The Kenyan high court ruling did not condone dressing however you want. The court accepted as constitutional school regulations requiring uniforms but instructed schools to design regulations that accommodated “religious expression” into those uniforms.
“Students do not abandon their constitutional rights when they enter the school gate, and regain them when they leave,” the three high court judges explained.
The French legislature banned Muslim face attire in April, 2011. Several months later Belgium did the same. A number of European cities with more restricted jurisdictions also followed suit, and the various laws were ultimately all upheld in the European Court of Human Rights.
Law in the U.S. is a mixed bag, because much of it remains state law. Mostly public schools must allow all types of religious dress expression including the hajib. But private schools, and especially religious schools, can forbid that wear.
Recently, the American Olympic team embraced a regulation forbidding women Olympians playing basketball from wearing the hajib, although these decisions were presumably made for “safety reasons.”
Kenya’s position is much more tenuous than France’s. Regardless of how you feel about dress as influencing behavior, French law is clear. Religion and the State are never to be combined. Nuns, priests nor Buddhist monks can wear their garb in French public areas. The hajib and other face coverings have been determined in France to be specifically religious.
So the issue in France is that religious expression in public is wrong, and banned. In contrast in Kenya – and in the United States – religious expression is constitutionally protected, arguably encouraged.
I love this debate, because I think it’s tearing “religion” apart, and I believe that “religion” in our contemporary sense ought to be torn apart. I think that France and Belgium are correct, and that Kenya and much of the U.S. is wrong.
The reason I don’t believe the U.S./Kenyan position can stand over time is because it’s impossible to define religion. So “religious freedom” or religious tolerance, advocacy, or whatever can’t be effected if religion can’t be defined.
I can blithely reference “religion” in this blog in an incredibly subjective and presumptive fashion, but you can’t do that in law. Is concealed-carry a religion?
When French law legalized the burkini while still banning the hajib I saw intellectual brilliance. You can argue with them, but they have clearly defined what attire is provocatively ideological and what attire is personal modesty.

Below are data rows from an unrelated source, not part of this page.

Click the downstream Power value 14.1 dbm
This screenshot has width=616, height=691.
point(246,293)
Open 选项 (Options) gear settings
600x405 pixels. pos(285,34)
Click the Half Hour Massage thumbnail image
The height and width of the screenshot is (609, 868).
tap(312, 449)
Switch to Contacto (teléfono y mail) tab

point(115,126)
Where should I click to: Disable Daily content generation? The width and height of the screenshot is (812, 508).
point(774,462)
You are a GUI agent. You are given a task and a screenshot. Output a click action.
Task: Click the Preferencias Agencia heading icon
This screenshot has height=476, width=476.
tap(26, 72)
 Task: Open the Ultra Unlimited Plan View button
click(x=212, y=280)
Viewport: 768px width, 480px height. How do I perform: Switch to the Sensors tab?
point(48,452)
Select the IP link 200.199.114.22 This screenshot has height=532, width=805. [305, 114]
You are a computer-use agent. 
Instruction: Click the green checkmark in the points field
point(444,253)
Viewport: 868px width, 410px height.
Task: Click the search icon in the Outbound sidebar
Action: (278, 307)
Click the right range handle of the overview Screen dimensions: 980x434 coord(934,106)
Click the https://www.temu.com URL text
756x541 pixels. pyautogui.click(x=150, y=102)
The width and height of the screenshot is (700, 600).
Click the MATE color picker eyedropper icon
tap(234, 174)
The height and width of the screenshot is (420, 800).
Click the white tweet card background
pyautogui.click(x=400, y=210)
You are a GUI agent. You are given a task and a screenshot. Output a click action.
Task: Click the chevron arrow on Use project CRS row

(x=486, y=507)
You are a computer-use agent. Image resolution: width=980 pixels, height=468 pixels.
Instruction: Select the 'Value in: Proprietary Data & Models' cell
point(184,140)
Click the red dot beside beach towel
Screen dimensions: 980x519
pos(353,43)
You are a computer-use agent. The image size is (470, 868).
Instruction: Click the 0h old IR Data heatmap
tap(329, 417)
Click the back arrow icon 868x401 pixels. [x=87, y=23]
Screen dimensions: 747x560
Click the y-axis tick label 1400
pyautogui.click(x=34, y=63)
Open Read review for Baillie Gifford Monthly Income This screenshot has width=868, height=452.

Politicians have to split these hairs all the time, from the speed limits on highways to what is a banned substance. If you don’t like how they split it, vote in someone else.
You can’t do that with religion. Can the U.S. define Catholicism as religion but Scientology as not?
The specific issues of the habij and more recently, the burkini, are now so politicized in Europe and Kenya that their legal regulation will now certainly seriously influence social behavior, but how?
French politicians believe it will stabilize their society while French intellectuals as a whole believe it will massively destabilize society. Interestingly, the advocacy sides are reversed in Kenya.
The possible absolute opposite outcomes from an identical action cogitated by well-thinking people is exactly what we need, because with time one or other of the outcomes will occur. And, inshallah, we can learn then what to do for the future.
But if we can’t define religion, we can’t score its outcomes, and it remains levitated beyond intellectual scrutiny.
Is there any analogy to what’s happening in American politics?